Doctor in a mask talking to patient in a mask about her medical record during COVID-19

The novel coronavirus, COVID-19, has affected millions of people living in the United States. To support minority communities and areas disproportionally affected by the novel coronavirus, the National Institutes of Health announced it is awarding $12 million to 11 states through a NIH Community Engagement Alliance (CEAL) Against COVID-19 Disparities program. African Americans, Hispanics/Latinos, and American Indian communities, communities that account for more than half of COVID-19 cases in the U.S., will receive expanded access to COVID-19 programs, including preventive resources and clinical trials for vaccines and treatment.

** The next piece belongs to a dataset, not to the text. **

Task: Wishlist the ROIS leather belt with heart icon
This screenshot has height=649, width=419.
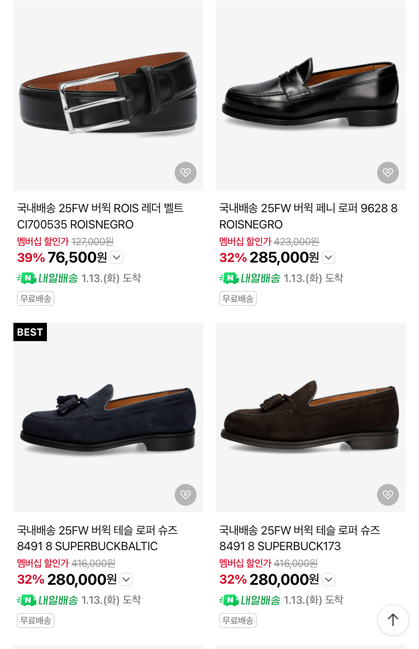Action: 185,173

“Since communities of color have been particularly affected, and also historically underrepresented in clinical research, it is essential that we encourage people to join COVID-19 research studies,” Gary Gibbons, M.D., the director of the National Heart, Lung, and Blood Institute, said in a release. “That’s why NIH is partnering with messengers who live, work, and worship in the same communities where the disease has caused the highest rates of sickness and death. In the middle of a pandemic, people need to hear familiar, trusted voices they know are advocating for their health and safety.”

The goal of the community-engagement research program is to help communities disproportionally affected by the pandemic rapidly respond to COVID-19 and alleviate health inequities. The states include Alabama, Arizona, California, Florida, Georgia, Louisiana, Michigan, Mississippi, North Carolina, Tennessee, and Texas.

“Addressing health disparities affecting racial and ethnic minority populations has long been a priority for NIH,” Francis S. Collins, M.D., Ph.D., director of the NIH, shared in a release. “The burden of the COVID-19 pandemic borne by diverse communities, especially those that include Blacks and Latinos, makes clear the urgent need for treatments and vaccines that are effective for all Americans. Inclusive research that reflects the entire population is essential to this goal.”